• _SUPPLIED MATERIAL_
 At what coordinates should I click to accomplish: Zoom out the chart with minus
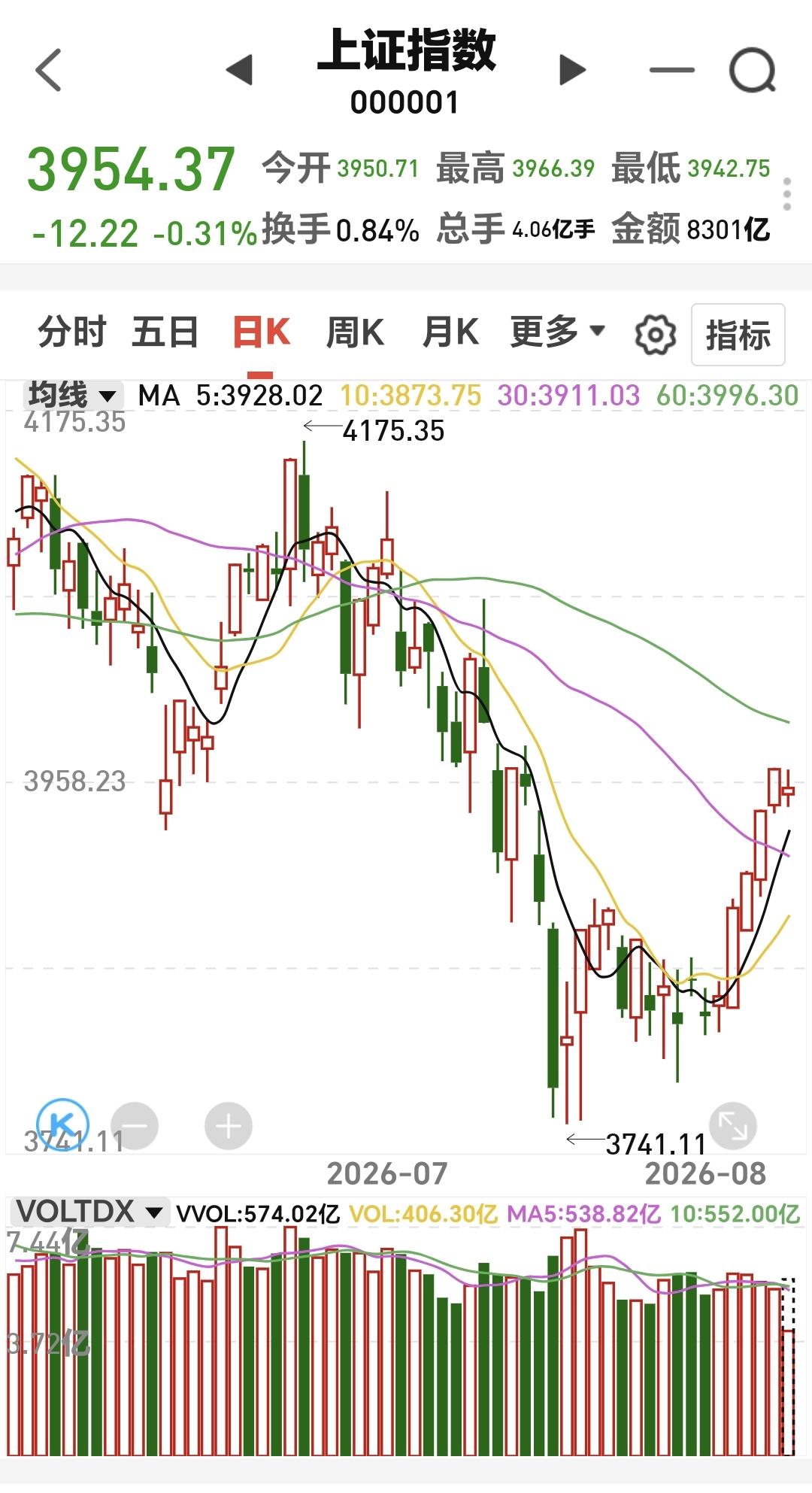pyautogui.click(x=135, y=1126)
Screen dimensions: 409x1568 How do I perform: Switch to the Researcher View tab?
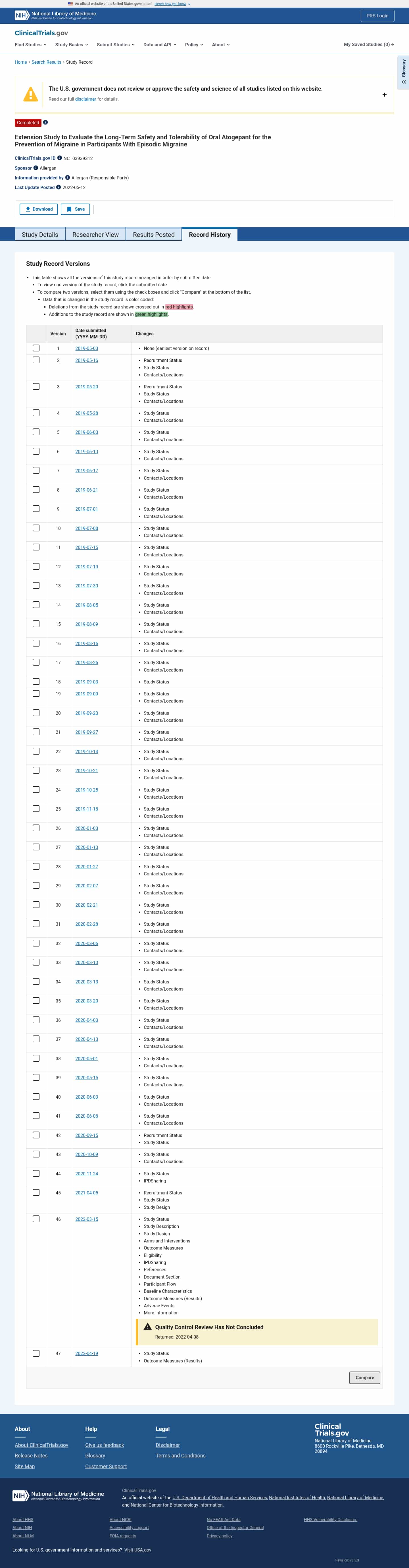point(95,234)
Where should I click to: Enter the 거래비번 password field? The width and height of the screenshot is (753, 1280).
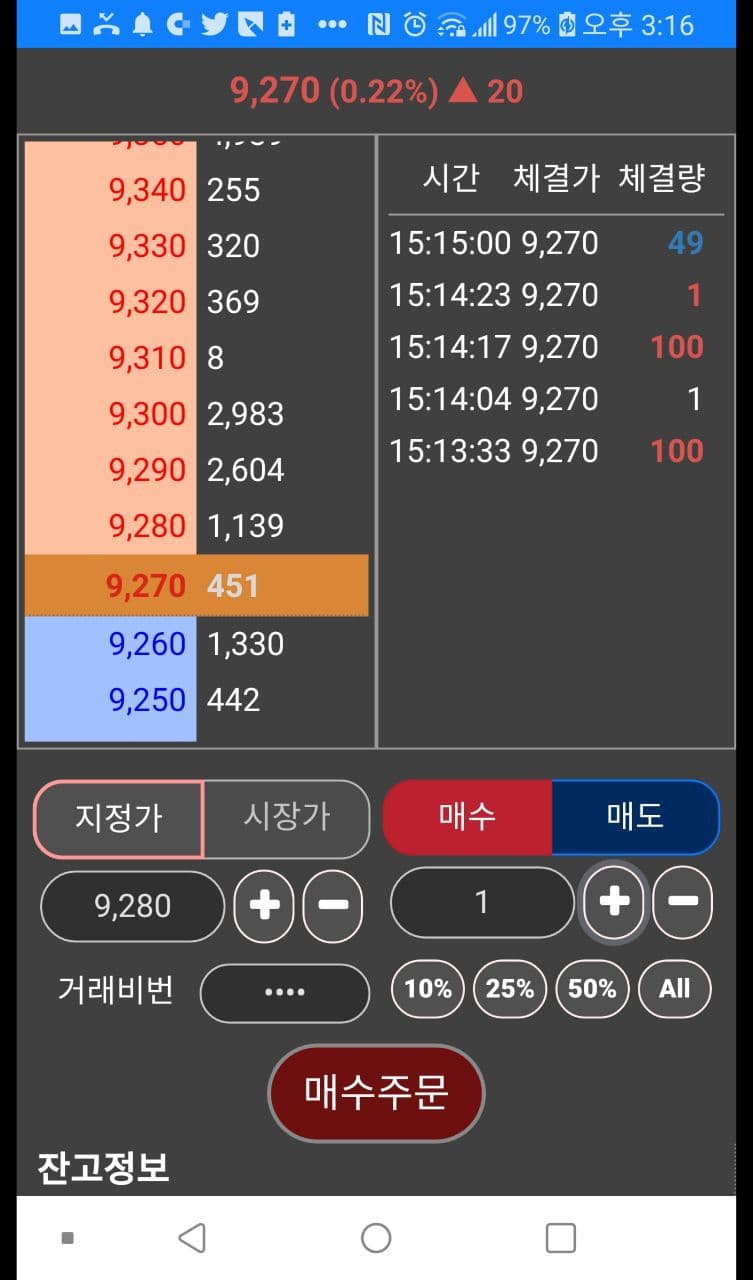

• _WORK TO BE COMPLETED_
Copy everything from the line that contains "Screen dimensions: 409x1568" down to the end of the rows, both ends included, word for word. Leave the pictures out of your copy.

• _CORRECT RESPONSE_
Screen dimensions: 409x1568 How do I perform: Switch to the Researcher View tab?
point(95,234)
Where should I click to: Enter the 거래비번 password field? The width and height of the screenshot is (753, 1280).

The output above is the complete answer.